Dentro de um pacote com cunho arrecadatório visando sanear as contas públicas, o Governo Federal publicou algumas Medidas Provisórias logo no início do ano, dentre elas estavam a MP nº 1147/2022 e a MP 1.159/23. Como o prazo para conversão das Medidas em Lei estavam se exaurindo, o Congresso Nacional fez um acordo com o Governo e no findar do mês de maio, ao publicar a Lei 14.562/23 resolveu unificar o os textos legislativos abordado em ambas as Medidas, em que pese tratarem de assuntos completamente distintos.

A referida Medida Provisória de nº 1147/2022 legislava sobre os benefícios do Perse (Programa Emergencial de Retomada do Setor de Eventos), já a MP e nº 1.159/23 tratava da determinação de exclusão do ICMS da base de cálculo do crédito de PIS/Cofins no sistema não cumulativo. Na abordagem deste último tema, apontamos um grave imbróglio constitucional que será desencadeado por esta lei, criada para dirimir impactos de outro problema, que durou anos para ser resolvido pela Corte Suprema.
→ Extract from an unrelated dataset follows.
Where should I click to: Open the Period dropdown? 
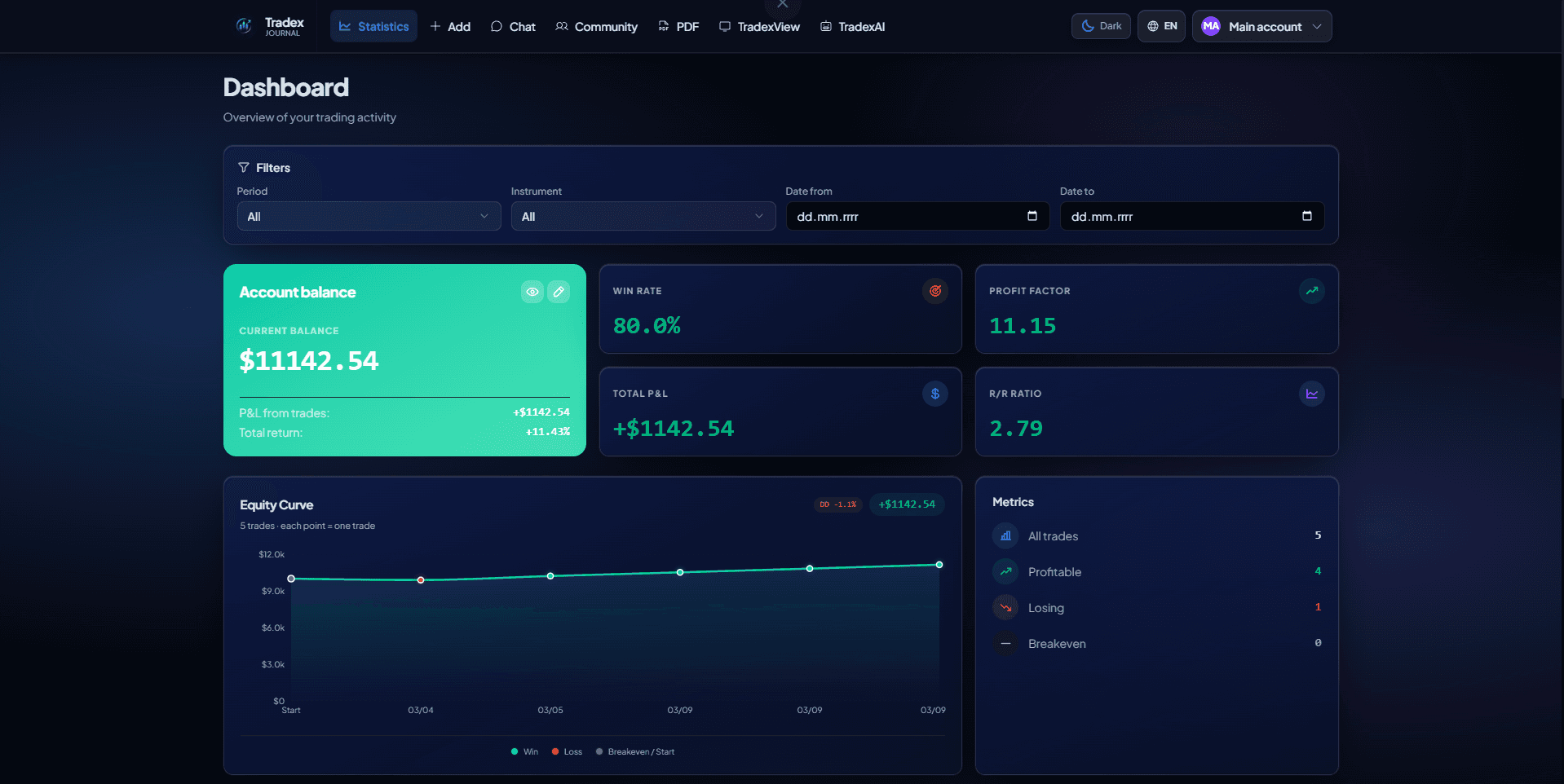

Sabe-se que em 2021 o STF colocou fim a chamada “Tese do Século” ao julgar o RE 574.706 (Tema 69), onde se consolidou a inconstitucionalidade da inclusão do ICMS na Base de Cálculo do PIS e da Cofins, fundado no sábio raciocínio de que o ICMS não se confunde com receita ou faturamento da empresa, posto que o ICMS representa uma receita transitória nos cofres das empresas que, ao final, repassam estes valores para o estado arrecadador.

Em sendo assim, sob a justificativa que em caso de não adequação do tratamento do ICMS na base de crédito do PIS/Cofins, as perdas de arrecadação para o Tesouro poderiam ultrapassar os R$ 60 bilhões em 2025, foi publicada a MP 1.159/23, agora convalidada na Lei 14.592/23.

Vale lembrar que a Receita Federal, publicou em 2021 o Parecer Cosit 10 tentando justificar a necessidade de exclusão do ICMS do crédito de PIS e Cofins por “decorrência lógica” do julgamento do Tema 69. Parecer, este, contestado pela PGFN no Parecer SEI 14.483/2021/ME, que afirmou que dependeria de regulamentação legal a previsão da exclusão do ICMS da Base de Cálculo do crédito do pis e da Cofins. Em que pese a previsão agora estar contida na Lei, o texto legal carrega em si vieses inconstitucionais, passíveis de serem questionados judicialmente pelo contribuinte.

O que o Governo Federal busca, desde o fim do julgamento, é um paralelismo entre a exclusão do ICMS da Base de Cálculo das Contribuições (PIS/Cofins) – Tema 69 citado acima – e a exclusão do ICMS da base de cálculo do cálculo dos créditos do PIS e da Cofins no sistema não cumulativos. Ressalta-se, neste ponto a Lei carrega em si um grave problema constitucional, passível de ser questionado judicialmente.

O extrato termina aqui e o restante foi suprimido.